• **Do this**: Rewrite the items below, substituting "drop-down list" for "dropdown" wherever it occurs and leaving all other text unchanged. Omit the pictures from your answer.

# # # # #

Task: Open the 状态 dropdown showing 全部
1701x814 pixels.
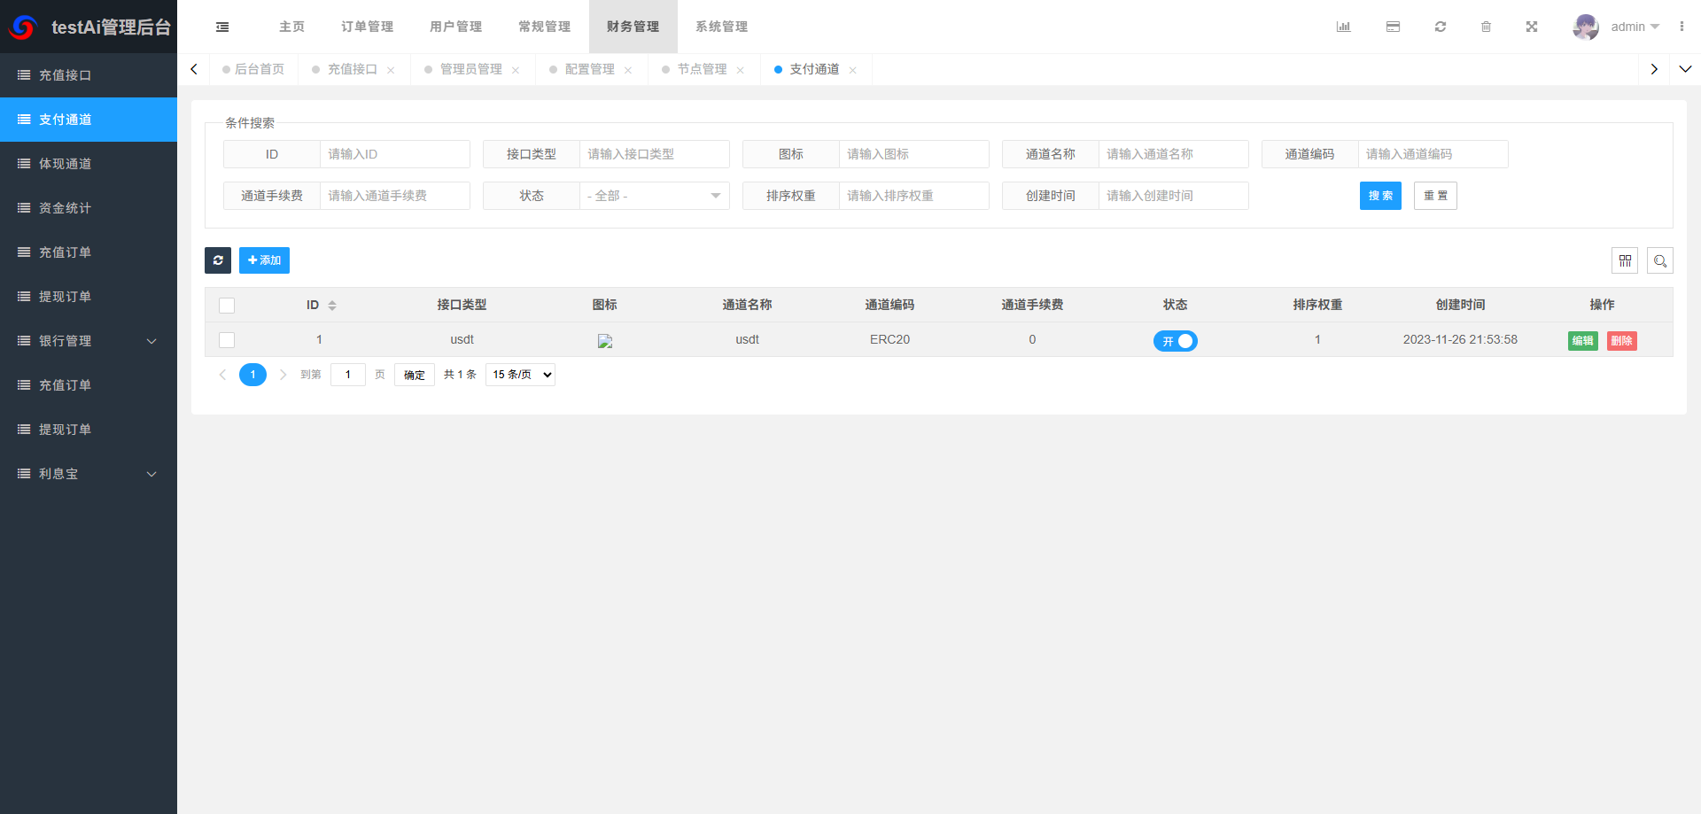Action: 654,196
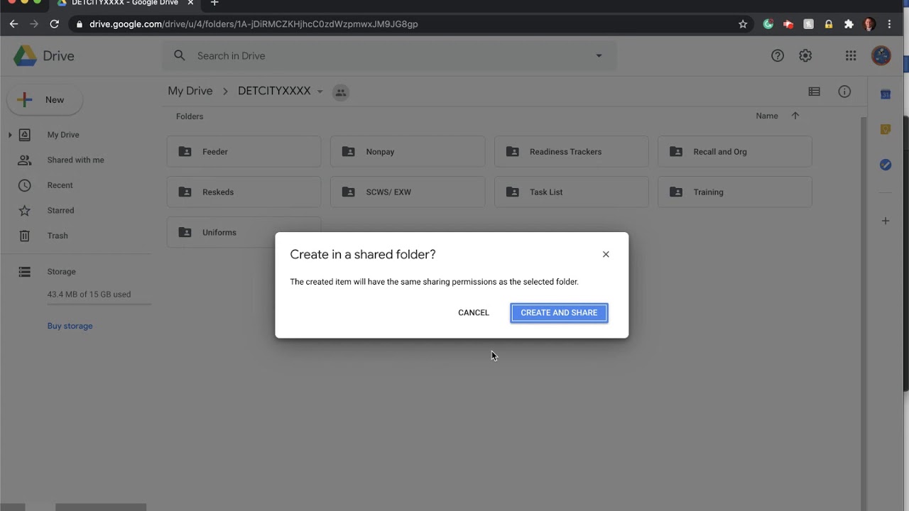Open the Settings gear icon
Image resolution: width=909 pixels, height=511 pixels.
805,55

# # # # #

• **Task output**:
Task: Open the 状态 drop-down list showing 全部
1701x814 pixels.
Action: 654,196
Open the Settings gear icon
Image resolution: width=909 pixels, height=511 pixels.
805,55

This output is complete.